Pour autant, ces éléments ne sauraient ôter, à l’exercice de cette activité concurrentielle, son caractère fautif, d’autant que M. [J] l’a poursuivie pendant son arrêt maladie, comme il l’avait fait en 2015 alors que la société n’avait plus d’existence légale, quand bien même l’employeur ne produit aucun élément relatif à une éventuelle perte de chiffre d’affaires. Le fait même que le salarié se soit livré à cette activité concurrentielle strictement identique, envers des clients également clients de son employeur, de surcroît à des périodes où son contrat de travail était suspendu, suffit à caractériser sa déloyauté dans l’exécution du contrat de travail.
Le grief est donc parfaitement établi et suffisamment grave pour ne pas permettre le maintien du salarié dans l’entreprise, y compris pendant le préavis.
Le licenciement pour faute grave de M. [J] est donc fondé.
Il y a lieu de le débouter de toutes ses demandes et d’infirmer le jugement déféré.
Sur les demandes accessoires
[M] [J], qui succombe en ses demandes, devra supporter les entiers dépens de l’instance, y compris ceux engagés devant le conseil de prud’hommes.
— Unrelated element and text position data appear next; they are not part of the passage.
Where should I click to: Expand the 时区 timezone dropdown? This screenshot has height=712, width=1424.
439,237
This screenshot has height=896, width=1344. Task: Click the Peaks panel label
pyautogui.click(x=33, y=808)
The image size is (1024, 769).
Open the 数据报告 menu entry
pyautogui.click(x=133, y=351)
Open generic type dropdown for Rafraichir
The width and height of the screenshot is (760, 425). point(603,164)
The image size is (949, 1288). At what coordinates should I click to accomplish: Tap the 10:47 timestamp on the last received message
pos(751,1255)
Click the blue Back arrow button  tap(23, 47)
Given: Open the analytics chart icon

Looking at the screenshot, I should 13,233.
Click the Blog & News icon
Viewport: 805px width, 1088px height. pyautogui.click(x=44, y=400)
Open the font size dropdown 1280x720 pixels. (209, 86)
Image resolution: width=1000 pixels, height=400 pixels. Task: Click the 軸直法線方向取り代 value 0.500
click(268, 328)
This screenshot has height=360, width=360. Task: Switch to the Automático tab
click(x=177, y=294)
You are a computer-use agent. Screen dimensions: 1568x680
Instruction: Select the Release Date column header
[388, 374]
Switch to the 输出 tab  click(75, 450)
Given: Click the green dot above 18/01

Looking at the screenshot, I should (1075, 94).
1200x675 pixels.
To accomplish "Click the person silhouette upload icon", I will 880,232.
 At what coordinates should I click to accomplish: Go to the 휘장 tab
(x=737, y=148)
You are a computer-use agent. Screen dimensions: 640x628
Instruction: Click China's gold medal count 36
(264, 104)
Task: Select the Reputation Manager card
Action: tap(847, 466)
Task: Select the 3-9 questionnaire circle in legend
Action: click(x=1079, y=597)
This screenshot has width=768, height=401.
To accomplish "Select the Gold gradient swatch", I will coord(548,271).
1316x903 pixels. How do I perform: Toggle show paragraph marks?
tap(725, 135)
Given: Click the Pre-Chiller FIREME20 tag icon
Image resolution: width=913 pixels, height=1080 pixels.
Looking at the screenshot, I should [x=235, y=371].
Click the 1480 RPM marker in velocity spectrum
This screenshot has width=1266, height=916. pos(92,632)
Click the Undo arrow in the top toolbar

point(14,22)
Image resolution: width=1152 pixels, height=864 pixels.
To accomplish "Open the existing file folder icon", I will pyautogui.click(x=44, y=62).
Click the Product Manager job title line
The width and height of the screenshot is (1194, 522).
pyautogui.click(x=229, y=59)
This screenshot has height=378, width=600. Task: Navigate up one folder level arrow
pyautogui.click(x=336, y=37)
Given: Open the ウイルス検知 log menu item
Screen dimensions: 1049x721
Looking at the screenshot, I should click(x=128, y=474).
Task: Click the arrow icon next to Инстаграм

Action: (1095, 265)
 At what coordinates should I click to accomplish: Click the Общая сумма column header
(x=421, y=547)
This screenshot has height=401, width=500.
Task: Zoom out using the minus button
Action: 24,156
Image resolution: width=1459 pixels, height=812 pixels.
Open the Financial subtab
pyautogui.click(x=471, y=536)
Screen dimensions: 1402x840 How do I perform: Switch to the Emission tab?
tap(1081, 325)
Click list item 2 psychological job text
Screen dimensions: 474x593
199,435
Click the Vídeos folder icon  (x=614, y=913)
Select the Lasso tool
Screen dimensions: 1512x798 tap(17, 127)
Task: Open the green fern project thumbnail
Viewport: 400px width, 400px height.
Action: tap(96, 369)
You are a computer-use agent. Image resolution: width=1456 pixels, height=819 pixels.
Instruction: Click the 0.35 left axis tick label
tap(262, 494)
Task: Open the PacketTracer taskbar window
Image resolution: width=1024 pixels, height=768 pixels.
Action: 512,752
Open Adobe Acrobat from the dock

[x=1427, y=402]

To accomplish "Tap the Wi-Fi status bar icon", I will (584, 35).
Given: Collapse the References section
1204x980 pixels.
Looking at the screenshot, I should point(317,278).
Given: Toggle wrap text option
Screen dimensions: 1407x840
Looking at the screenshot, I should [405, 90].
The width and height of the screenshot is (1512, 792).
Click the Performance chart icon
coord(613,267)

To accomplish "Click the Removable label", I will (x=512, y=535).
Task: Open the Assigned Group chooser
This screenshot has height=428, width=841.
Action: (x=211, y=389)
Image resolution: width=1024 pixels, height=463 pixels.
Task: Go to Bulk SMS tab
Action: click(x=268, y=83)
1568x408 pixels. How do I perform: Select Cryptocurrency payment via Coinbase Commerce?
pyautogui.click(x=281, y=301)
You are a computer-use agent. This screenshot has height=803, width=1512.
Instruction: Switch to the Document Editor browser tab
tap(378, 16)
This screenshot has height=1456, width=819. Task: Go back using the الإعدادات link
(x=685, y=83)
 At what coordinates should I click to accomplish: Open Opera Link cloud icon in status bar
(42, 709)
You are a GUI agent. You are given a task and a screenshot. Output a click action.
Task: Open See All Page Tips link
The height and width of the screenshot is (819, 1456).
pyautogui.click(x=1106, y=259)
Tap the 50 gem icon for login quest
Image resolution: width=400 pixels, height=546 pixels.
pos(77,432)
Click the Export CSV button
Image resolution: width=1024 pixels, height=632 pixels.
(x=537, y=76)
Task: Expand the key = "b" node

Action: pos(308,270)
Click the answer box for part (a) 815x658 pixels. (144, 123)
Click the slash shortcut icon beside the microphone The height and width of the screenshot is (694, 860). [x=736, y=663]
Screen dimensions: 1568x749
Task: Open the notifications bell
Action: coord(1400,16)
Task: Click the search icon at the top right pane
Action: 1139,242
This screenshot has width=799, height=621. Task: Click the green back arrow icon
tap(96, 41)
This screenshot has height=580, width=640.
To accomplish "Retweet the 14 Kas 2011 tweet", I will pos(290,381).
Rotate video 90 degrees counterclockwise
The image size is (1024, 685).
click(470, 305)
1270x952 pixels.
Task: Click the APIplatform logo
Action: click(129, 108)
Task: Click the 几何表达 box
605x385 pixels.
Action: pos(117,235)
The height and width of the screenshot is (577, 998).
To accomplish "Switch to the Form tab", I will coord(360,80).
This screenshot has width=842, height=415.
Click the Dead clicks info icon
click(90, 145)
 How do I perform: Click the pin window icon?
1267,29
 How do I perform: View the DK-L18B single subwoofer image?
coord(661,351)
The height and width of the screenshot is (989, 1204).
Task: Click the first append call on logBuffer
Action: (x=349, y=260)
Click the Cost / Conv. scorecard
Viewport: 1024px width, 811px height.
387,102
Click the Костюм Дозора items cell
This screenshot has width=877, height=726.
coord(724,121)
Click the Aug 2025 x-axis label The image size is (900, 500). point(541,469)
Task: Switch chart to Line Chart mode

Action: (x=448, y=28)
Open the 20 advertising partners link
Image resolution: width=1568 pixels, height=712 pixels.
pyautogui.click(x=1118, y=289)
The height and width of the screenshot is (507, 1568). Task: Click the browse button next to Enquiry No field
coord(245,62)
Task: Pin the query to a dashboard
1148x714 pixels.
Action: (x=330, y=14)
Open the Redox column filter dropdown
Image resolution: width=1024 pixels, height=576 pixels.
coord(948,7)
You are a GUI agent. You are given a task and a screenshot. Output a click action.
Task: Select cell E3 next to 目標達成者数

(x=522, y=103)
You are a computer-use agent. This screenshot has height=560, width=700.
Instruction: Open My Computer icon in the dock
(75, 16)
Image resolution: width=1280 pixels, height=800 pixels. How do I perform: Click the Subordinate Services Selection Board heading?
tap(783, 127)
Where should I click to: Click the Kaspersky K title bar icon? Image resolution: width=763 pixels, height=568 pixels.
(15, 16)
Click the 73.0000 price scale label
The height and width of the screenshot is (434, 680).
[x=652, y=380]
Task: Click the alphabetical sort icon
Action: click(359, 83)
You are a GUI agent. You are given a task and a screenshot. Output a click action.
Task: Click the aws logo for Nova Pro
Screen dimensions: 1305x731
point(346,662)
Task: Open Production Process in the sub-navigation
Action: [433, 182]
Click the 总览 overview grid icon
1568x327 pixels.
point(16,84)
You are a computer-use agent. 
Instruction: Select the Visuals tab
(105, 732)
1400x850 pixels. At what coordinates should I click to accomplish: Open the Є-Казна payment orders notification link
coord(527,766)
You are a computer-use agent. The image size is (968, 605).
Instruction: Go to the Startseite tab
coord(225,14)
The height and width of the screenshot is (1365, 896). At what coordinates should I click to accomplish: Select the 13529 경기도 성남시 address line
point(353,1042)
Il serait par ailleurs inéquitable de laisser à la charge de la société Alliance l’intégralité des frais irrépétibles qu’elle a dû engager.
[M] [J] sera donc condamné à lui payer la somme de 1 500 euros sur le fondement de l’article 700 du code de procédure civile.
PAR CES MOTIFS,
La cour, statuant publiquement, par arrêt contradictoire et en dernier ressort,
INFIRME le jugement du conseil de prud’hommes de Pau en date du 9 novembre 2021′;
Statuant à nouveau et y ajoutant’:
DIT que les faits reprochés à M. [M] [J] ne sont pas prescrits’;
DIT que le licenciement pour faute grave de M. [M] [J] est fondé’;
DEBOUTE M. [M] [J] de l’intégralité de ses demandes’;
CONDAMNE M. [M] [J] aux entiers dépens, y compris ceux de première instance’;
CONDAMNE M. [M] [J] à payer à la société Alliance Laboratoire de prothèses dentaires la somme de 1500 euros sur le fondement de l’article 700 du code de procédure civile.
Arrêt signé par Madame CAUTRES, Présidente, et par Madame LAUBIE, greffière, à laquelle la minute de la décision a été remise par le magistrat signataire.